Deal-making in Chile may accelerate next quarter after a sluggish January for the country and the wider region.

Research firm Transactional Track Record reported 13 announced and closed deals in Chile for the month, down 61%, while total reported deal value also dropped 61%, to US$473mn.

Financial advisors Hudson Bankers told BNamericas that fallout from the massive social unrest that erupted in October had impacted deal-making but that activity could start picking up in March. 

“In general, we believe the M&A outlook for 2020 is positive in the Andean region [Colombia, Chile and Peru],” Alex Nilsen, M&A specialist at Hudson Bankers, told BNamericas.

“Changes have occurred [regionally] on account of the recent socioeconomic and political developments, which have had two main effects: a delay of about 3-4 months in the timetable of operations already underway and greater relevance of foreign investors because of the strong dollar and the perception that there is an opportunity to buy at more reasonable prices. Local investors are proving to be more sensitive and, therefore, are focusing more on real estate and lower risk opportunities.”

Chile is the biggest deal-making market in Latin America after regional powerhouses Brazil and Mexico. Last year Chile saw 242 transactions, largely flat compared with 2018, with total reported deal value registering at approximately US$13.9bn, up 39.4%, according to TTR. The financial and insurance sectors accounted for the bulk of the volume, followed by real estate, by distribution and retail and by transport, aviation and logistics.

“We expect the volume of transactions to increase in the second quarter mainly because of the processes that have been delayed, which could return levels to normal following the first quarter,” Nilsen said.

Headquartered in Chilean capital Santiago, Hudson Bankers assists local and global clients in developing and executing M&A strategies in the Andean region. 

Fallout from the unrest, which erupted in mid-October, has also impacted businesses’ fund-raising plans. Chilean rating agency Feller Rate estimates issuance of 40mn UF (inflation-linked units, about US$1.43bn) in Feller-rated bonds was put on hold last quarter. The agency expects a “significant part” will be issued this year.

Social tensions have eased in Chile as the government works on a raft of measures including pension reform, although the economy is expected to grow below par this year.

REGIONAL PICTURE

Meanwhile, on a region-wide basis, January saw 110 deals, down 49.8% year-on-year as total reported deal value came in at US$3.72bn, a drop of 58.9%, according to TTR. Last year, 219 deals were reported in January, with 180 and 178 reported in February and March, respectively.

Latin America’s economic engine – sputtering amid external and domestic headwinds – is a factor. Indeed, fellow research firm Mergermarket, an Acuris company, expects deal-making to “remain lethargic” overall this year, citing the economic outlook for the region. 

The IMF expects regional growth to register at 1.6% in 2020, up from an estimated 0.1% in 2019 but below the forecast global pace of 3.3% for this year.

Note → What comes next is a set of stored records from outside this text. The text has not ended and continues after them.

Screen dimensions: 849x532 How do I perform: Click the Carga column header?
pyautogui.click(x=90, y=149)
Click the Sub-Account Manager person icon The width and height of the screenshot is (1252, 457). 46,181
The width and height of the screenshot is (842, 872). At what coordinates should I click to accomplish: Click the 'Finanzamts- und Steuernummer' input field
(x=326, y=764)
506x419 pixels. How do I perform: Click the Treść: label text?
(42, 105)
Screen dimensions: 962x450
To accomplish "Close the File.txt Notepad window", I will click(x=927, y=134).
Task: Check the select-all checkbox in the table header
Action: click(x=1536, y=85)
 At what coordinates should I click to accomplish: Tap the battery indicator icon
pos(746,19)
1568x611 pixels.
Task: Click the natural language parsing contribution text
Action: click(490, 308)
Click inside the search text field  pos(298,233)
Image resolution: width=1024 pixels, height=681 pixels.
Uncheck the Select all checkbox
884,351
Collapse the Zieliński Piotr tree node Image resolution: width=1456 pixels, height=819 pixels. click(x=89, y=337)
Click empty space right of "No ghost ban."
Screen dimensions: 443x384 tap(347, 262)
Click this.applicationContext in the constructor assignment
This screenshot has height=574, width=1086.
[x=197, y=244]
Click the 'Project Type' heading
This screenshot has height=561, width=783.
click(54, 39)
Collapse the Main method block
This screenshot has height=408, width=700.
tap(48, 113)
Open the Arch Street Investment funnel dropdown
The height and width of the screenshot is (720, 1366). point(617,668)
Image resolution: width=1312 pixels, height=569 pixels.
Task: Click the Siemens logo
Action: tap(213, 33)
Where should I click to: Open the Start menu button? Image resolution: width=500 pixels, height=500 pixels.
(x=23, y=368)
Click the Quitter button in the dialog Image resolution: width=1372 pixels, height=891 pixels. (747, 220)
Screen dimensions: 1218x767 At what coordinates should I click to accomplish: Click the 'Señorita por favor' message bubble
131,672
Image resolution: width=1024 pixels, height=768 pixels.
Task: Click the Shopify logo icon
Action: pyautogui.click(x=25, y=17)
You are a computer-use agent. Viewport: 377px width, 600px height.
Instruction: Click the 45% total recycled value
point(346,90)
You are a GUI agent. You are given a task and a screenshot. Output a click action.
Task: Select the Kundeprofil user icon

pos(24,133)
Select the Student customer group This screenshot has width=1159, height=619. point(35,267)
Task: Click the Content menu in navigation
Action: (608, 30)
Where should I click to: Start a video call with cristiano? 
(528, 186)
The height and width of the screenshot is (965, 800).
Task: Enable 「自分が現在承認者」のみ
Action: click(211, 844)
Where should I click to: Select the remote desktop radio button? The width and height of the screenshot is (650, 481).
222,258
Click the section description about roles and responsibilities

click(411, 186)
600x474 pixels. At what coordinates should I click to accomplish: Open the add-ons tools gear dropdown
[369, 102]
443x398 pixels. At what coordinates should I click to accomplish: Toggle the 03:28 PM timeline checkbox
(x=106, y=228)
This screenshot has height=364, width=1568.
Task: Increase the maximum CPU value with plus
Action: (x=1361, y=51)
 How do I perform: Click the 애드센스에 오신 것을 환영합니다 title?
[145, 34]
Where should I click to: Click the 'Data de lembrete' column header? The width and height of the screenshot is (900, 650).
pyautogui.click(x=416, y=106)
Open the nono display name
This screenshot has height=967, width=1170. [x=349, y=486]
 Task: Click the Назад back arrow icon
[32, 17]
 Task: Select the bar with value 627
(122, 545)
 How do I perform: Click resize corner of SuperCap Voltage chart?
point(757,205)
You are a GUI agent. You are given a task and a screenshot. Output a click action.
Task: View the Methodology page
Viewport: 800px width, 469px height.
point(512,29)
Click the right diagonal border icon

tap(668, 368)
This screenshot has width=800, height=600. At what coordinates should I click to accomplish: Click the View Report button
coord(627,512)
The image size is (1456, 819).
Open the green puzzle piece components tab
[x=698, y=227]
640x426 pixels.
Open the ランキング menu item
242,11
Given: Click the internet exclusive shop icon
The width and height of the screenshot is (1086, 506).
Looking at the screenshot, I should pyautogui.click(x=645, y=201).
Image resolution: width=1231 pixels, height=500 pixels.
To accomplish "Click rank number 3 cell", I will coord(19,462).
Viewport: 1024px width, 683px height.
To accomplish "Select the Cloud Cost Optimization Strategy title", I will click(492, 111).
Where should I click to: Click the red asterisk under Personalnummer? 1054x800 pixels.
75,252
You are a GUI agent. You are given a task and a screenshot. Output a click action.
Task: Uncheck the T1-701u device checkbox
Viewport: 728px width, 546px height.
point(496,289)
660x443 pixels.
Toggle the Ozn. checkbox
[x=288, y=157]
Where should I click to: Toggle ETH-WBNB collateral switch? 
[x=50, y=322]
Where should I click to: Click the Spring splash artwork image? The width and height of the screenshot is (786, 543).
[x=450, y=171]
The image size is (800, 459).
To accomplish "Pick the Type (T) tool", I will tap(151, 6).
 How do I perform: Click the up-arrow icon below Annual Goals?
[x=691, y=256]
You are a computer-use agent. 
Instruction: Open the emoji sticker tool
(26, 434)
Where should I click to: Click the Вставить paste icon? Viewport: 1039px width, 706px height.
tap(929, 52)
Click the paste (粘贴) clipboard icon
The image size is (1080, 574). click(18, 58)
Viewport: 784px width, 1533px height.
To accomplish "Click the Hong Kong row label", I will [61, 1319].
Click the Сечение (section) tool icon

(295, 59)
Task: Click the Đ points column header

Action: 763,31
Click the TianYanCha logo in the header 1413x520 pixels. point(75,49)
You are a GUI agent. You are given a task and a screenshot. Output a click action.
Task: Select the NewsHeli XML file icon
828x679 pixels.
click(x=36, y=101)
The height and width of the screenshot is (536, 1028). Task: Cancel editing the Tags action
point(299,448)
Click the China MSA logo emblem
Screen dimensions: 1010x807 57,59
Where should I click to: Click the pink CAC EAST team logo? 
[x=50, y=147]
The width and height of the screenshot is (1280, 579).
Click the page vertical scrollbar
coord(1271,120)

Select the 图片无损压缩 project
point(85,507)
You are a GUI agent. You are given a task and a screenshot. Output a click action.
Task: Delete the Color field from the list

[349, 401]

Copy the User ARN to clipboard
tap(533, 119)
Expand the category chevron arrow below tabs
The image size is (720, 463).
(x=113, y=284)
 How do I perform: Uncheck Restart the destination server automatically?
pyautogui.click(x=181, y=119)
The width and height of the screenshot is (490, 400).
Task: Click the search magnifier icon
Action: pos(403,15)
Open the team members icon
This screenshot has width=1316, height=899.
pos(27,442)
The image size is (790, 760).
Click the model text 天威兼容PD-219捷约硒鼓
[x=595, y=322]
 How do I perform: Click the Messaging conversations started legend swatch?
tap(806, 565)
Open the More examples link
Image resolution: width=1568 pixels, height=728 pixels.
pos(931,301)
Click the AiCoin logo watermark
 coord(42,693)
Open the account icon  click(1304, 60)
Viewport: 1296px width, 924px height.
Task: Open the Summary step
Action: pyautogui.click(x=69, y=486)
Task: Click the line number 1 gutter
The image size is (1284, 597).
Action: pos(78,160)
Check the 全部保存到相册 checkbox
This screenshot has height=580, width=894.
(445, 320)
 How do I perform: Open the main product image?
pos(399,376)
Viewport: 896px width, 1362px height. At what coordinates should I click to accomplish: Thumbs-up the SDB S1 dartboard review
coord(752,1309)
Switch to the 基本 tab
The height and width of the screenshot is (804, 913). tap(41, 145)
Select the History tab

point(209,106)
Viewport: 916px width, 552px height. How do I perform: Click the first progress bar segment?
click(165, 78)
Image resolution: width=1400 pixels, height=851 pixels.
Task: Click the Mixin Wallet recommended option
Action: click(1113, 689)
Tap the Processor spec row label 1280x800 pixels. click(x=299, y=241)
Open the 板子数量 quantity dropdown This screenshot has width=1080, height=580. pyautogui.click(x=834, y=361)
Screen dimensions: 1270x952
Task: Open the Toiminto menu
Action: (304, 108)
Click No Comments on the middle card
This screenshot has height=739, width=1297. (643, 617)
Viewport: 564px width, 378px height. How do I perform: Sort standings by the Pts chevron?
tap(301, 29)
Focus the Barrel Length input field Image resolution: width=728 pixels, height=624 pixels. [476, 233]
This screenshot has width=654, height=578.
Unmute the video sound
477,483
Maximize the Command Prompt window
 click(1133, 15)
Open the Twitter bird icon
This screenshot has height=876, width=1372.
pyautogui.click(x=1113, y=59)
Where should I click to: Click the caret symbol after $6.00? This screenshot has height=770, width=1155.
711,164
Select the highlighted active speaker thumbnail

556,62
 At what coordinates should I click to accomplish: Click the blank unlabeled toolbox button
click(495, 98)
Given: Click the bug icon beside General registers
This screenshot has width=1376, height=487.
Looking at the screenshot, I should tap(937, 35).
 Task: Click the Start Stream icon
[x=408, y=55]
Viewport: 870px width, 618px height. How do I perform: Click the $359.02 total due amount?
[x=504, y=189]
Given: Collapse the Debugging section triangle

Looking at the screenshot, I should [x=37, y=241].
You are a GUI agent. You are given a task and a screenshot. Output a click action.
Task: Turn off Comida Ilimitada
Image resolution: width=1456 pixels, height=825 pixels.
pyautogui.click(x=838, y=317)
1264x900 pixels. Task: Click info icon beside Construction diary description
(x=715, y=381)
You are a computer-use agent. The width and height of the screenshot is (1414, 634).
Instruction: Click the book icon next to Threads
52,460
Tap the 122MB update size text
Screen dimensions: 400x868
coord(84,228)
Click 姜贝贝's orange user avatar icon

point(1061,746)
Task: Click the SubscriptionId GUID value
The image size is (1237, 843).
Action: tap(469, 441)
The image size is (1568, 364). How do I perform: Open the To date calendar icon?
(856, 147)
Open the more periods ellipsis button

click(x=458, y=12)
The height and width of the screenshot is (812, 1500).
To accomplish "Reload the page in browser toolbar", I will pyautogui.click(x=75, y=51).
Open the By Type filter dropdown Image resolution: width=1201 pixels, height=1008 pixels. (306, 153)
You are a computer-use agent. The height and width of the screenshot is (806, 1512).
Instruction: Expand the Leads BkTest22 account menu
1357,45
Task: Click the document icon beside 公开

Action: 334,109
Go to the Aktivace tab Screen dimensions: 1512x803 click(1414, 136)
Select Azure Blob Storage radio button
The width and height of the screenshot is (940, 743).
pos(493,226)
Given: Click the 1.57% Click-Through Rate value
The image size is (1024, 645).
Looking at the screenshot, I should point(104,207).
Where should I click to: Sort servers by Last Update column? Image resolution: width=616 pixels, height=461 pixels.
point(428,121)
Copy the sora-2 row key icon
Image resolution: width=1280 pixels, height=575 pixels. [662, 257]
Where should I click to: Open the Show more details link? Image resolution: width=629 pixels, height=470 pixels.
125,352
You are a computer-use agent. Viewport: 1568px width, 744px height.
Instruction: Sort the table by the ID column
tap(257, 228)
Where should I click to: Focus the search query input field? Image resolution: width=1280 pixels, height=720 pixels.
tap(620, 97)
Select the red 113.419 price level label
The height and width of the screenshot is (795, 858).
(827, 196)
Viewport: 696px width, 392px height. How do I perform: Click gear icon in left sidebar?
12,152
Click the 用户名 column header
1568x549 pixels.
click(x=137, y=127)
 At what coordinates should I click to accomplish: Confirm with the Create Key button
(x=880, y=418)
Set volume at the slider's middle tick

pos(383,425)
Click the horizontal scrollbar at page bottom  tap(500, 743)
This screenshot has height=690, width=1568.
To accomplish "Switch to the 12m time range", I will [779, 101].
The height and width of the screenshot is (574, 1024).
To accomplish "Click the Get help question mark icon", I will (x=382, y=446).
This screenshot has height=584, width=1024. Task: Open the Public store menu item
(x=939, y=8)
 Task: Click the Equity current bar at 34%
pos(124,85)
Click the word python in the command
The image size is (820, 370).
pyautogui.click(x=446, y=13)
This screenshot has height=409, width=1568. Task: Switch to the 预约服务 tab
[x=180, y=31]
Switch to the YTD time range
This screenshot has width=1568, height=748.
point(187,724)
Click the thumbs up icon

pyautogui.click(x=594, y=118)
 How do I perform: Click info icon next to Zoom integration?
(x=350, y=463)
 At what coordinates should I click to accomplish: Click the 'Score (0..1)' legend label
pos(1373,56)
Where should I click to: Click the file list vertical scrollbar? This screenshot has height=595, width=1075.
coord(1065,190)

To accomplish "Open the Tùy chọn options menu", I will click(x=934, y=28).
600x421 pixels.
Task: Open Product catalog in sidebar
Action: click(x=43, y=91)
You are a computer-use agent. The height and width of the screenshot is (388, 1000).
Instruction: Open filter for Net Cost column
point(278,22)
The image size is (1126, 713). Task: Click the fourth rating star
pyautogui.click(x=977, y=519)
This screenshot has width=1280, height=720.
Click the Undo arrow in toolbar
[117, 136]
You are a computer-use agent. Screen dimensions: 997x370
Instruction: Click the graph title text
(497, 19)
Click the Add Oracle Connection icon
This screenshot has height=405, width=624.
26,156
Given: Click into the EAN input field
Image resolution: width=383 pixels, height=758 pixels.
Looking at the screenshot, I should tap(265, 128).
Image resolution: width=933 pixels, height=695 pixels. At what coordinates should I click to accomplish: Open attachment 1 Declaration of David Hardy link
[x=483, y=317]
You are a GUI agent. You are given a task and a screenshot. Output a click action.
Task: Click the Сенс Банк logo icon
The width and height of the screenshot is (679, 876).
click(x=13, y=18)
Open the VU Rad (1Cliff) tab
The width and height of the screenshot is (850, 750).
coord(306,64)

In January, Brazil – which along with Mexico and Colombia is expected by Mergermarket to buck the trend and experience a sizable M&A uptick – saw 62 deals and total disclosed deal value of US$2.09bn, down 45% and 35%, respectively. 

Meanwhile, deal-making in Mexico fell in January but is forecast to accelerate. 

TTR reported 20 deals in Mexico, down 33%, and total disclosed deal value of US$640mn, down 77%.

TTR told BNamericas recently that the “vast majority of companies interested in entering the Mexican M&A market have cordoned off some time in their decision making, readying to move forward on plans in the coming months for expansion and investment…”

Mergermarket has said deal-making activity in Mexico should increase as the business community “settles into the policies of its nationalistic government.”

Policy uncertainty in Mexico is a factor behind weakened private investment which, in turn, has weighed on growth.